The Fundamental Theorem of Calculus connects differentiation and integration, two core concepts in calculus. Part 1, often called the "derivative of an integral," is key here. In its simplest terms, this part of the theorem states that if you have an integral like \[F(x) = \int_{a}^{g(x)} f(t) \, dt,\]where \(a\) is a constant and \(g(x)\) is a function of \(x\), then the derivative \(F'(x)\) can be calculated by evaluating the integrand \(f(t)\) at the upper limit \(g(x)\) and multiplying by the derivative of \(g(x)\). This gives us the formula:\[F'(x) = f(g(x)) \cdot g'(x).\]This rule allows us to quickly find the derivative of the integral without needing to solve the integral itself. Pretty nifty, right? Especially in cases where the integral could be very complex.

When tackling an integral with variable limits, identifying which limit changes is crucial. For the expression \[y = \int^{3x + 2}_1 \frac{t}{1 + t^3} \,dt,\]observe that the upper limit, \(3x + 2\), is a function of \(x\), while the lower limit is a constant. The Fundamental Theorem of Calculus Part 1 handles variable limits by letting us differentiate with respect to the variable, here \(x\), by treating everything else as constant. This means we only focus on the upper limit's changes.
To differentiate properly, figure out:

• Which limit varies — in this case, the upper limit.
• How that limit depends on the variable — understand that it's \(3x + 2\), a linear function of \(x\).

This forms the groundwork for applying Part 1 of the Fundamental Theorem of Calculus.

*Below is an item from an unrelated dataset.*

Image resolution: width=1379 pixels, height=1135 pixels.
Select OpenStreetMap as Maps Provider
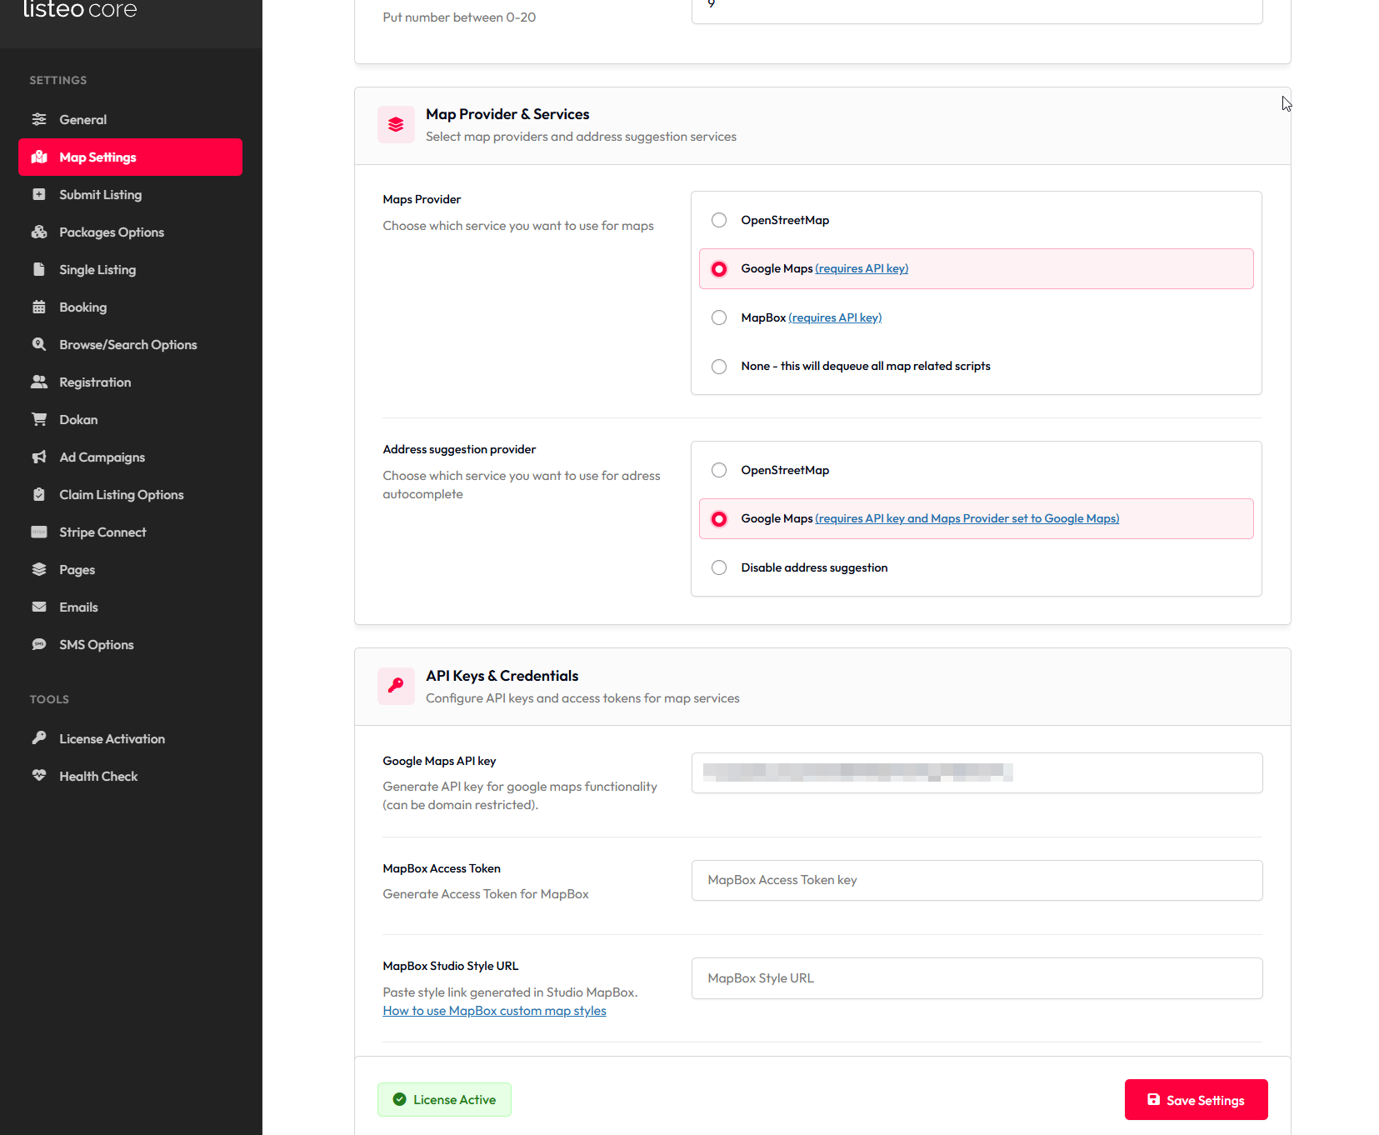coord(719,220)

Evaluating the integrand is the next step in using the Fundamental Theorem of Calculus Part 1. This involves substituting the variable limits back into the function, essentially replacing \(t\) with the upper limit of integration. For our example, the integrand is \[f(t) = \frac{t}{1+t^3}.\]Substitute \(t\) with \(3x + 2\) from the variable upper limit:\[f(3x+2) = \frac{3x+2}{1 + (3x+2)^3}.\]This substitution is important because it transforms the original function given under the integral into one explicit in terms of \(x\), the variable of differentiation.
Finally, we bring in the derivative of the upper limit, \(g(x)\), which is \(g'(x) = 3\). The integrand value multiplied by this derivative gives the final derivative result:\[y'(x) = \frac{3(3x+2)}{1 + (3x+2)^3}.\]Through these steps, the whole problem boils down to simple substitution and multiplication, thanks to this powerful theorem.